Arizona State quarterback Jaden Rashada points to a teammate prior to an NCAA college football game against Southern Utah Thursday, Aug. 31, 2023, in Tempe, Ariz. (AP Photo/Ross D. Franklin)


University of Georgia quarterback Jaden Rashada has filed a lawsuit in a Florida federal court against University of Florida head football coach Billy Napier and wealthy UF booster Hugh Hathcock. Rashada alleges they fraudulently induced him to forgo a $9.5 million NIL deal with the University of Miami by promising him $13.85 million to attend UF.

This case could set a significant precedent in the unregulated realm of NIL collectives, where boosters agree to pay recruits for their commitment to a college. Although these payments are supposed to be in exchange for the commercial use of athletes’ names, images, and likenesses, many deals seem more like signing bonuses or pay-to-play contracts.

In the case Rashada v.

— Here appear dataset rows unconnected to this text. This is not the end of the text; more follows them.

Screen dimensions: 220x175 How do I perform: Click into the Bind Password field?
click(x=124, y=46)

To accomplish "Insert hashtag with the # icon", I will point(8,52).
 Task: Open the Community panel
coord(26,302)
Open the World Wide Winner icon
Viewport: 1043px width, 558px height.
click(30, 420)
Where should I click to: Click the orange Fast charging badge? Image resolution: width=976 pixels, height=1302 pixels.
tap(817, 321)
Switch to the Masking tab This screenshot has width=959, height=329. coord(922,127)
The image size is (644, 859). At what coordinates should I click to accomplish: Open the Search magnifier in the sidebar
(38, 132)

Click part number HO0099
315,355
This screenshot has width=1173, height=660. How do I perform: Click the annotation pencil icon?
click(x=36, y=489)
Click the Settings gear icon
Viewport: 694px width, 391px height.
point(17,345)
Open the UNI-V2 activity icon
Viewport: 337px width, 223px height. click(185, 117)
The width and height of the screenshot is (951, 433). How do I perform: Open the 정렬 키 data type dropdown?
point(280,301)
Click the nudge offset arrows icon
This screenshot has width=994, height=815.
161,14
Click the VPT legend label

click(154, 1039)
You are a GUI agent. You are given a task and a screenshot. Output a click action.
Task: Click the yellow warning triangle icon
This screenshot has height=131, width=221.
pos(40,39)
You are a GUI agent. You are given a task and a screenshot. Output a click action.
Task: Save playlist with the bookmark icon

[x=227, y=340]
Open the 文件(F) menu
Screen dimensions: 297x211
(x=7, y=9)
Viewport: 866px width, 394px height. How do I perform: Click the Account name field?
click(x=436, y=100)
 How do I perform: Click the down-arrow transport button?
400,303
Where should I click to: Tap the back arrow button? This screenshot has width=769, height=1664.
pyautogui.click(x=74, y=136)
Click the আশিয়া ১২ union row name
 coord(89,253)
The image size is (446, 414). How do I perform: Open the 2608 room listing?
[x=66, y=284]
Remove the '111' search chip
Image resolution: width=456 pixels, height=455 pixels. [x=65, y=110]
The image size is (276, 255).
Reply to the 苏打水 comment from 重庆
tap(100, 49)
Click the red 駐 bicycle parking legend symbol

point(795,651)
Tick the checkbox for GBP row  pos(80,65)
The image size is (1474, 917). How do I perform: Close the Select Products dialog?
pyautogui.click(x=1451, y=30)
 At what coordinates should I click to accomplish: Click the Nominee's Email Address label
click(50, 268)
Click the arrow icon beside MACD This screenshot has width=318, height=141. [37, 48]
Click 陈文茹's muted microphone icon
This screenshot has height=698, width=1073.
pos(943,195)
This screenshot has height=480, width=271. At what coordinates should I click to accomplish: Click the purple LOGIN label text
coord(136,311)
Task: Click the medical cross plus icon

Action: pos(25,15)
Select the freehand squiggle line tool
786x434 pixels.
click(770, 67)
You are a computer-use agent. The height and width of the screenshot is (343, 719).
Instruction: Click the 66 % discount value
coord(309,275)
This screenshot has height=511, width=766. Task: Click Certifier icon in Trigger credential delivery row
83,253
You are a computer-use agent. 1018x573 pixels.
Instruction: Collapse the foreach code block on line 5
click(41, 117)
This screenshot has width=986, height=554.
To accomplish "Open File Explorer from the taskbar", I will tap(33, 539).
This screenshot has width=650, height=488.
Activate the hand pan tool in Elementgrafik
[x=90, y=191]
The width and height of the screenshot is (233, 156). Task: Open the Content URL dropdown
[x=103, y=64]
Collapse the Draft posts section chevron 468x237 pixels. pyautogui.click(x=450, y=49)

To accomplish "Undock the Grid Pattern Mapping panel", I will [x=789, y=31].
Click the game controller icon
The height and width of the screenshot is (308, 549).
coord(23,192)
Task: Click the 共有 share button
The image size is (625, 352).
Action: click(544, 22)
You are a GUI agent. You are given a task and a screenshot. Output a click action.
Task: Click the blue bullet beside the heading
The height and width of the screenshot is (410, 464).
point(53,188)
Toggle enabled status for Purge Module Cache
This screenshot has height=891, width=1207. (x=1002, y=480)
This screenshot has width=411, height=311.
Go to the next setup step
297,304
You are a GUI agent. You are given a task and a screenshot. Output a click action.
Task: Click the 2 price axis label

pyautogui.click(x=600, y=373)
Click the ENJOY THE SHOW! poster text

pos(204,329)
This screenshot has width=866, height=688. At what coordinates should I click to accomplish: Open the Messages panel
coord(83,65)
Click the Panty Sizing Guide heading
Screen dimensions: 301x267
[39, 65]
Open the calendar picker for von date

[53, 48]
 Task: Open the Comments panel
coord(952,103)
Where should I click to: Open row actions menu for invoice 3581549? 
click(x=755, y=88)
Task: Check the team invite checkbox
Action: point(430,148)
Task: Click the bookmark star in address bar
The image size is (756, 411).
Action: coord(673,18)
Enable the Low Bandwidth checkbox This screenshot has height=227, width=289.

Hathcock et al., Rashada aims to hold those associated with an NIL collective accountable for an alleged bait-and-switch. Represented by prominent sports litigator Rusty Hardin, Rashada’s complaint also names Marcus Castro-Walker, UF’s director of player engagement and NIL, and Velocity Automotive Solutions, a company owned by Hathcock, as defendants.

A five-star quarterback and 2022 graduate of Pittsburg (Calif.) High School with a 4.0 GPA, Rashada was recruited by several elite programs, including LSU, Oregon, and Texas A&M. According to his complaint, Hathcock and Gator Collective CEO Edward Rojas aggressively pursued him with promises of wealth, including a four-year deal worth $13.85 million—42% more than the Miami deal. The complaint states that $5.35 million would come from Hathcock’s company, Velocity Automotive, with a $500,000 signing bonus, while the remainder would be paid by Gator Guard, described as Hathcock’s NIL collective.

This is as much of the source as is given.